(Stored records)
[Start of section]

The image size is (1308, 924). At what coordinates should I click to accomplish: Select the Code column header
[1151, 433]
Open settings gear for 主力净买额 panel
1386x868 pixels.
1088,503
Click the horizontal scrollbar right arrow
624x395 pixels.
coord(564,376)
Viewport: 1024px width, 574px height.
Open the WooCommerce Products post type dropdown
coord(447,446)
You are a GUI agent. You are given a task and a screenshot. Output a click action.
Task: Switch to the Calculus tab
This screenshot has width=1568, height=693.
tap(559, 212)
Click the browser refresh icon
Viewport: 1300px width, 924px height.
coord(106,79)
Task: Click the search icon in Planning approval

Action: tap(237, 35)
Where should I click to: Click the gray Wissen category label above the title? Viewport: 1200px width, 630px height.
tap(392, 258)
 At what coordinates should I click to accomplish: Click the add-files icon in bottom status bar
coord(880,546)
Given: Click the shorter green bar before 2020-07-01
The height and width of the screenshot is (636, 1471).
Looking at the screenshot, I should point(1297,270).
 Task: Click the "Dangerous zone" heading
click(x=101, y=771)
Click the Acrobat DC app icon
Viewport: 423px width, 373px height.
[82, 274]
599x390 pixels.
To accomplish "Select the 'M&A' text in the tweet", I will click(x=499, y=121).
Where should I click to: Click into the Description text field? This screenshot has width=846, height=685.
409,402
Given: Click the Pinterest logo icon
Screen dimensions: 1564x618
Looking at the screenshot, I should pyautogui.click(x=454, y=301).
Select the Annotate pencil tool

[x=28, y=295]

[End of section]

YOUR ASSIGNMENT >> Every entry is to be retyped word for word.

YOUR SOLUTION >>
The image size is (1308, 924). At what coordinates should I click to accomplish: Select the Code column header
[1151, 433]
Open settings gear for 主力净买额 panel
1386x868 pixels.
1088,503
Click the horizontal scrollbar right arrow
624x395 pixels.
coord(564,376)
Viewport: 1024px width, 574px height.
Open the WooCommerce Products post type dropdown
coord(447,446)
You are a GUI agent. You are given a task and a screenshot. Output a click action.
Task: Switch to the Calculus tab
This screenshot has width=1568, height=693.
tap(559, 212)
Click the browser refresh icon
Viewport: 1300px width, 924px height.
coord(106,79)
Task: Click the search icon in Planning approval

Action: tap(237, 35)
Where should I click to: Click the gray Wissen category label above the title? Viewport: 1200px width, 630px height.
tap(392, 258)
 At what coordinates should I click to accomplish: Click the add-files icon in bottom status bar
coord(880,546)
Given: Click the shorter green bar before 2020-07-01
The height and width of the screenshot is (636, 1471).
Looking at the screenshot, I should point(1297,270).
 Task: Click the "Dangerous zone" heading
click(x=101, y=771)
Click the Acrobat DC app icon
Viewport: 423px width, 373px height.
[82, 274]
599x390 pixels.
To accomplish "Select the 'M&A' text in the tweet", I will click(x=499, y=121).
Where should I click to: Click into the Description text field? This screenshot has width=846, height=685.
409,402
Given: Click the Pinterest logo icon
Screen dimensions: 1564x618
Looking at the screenshot, I should pyautogui.click(x=454, y=301).
Select the Annotate pencil tool

[x=28, y=295]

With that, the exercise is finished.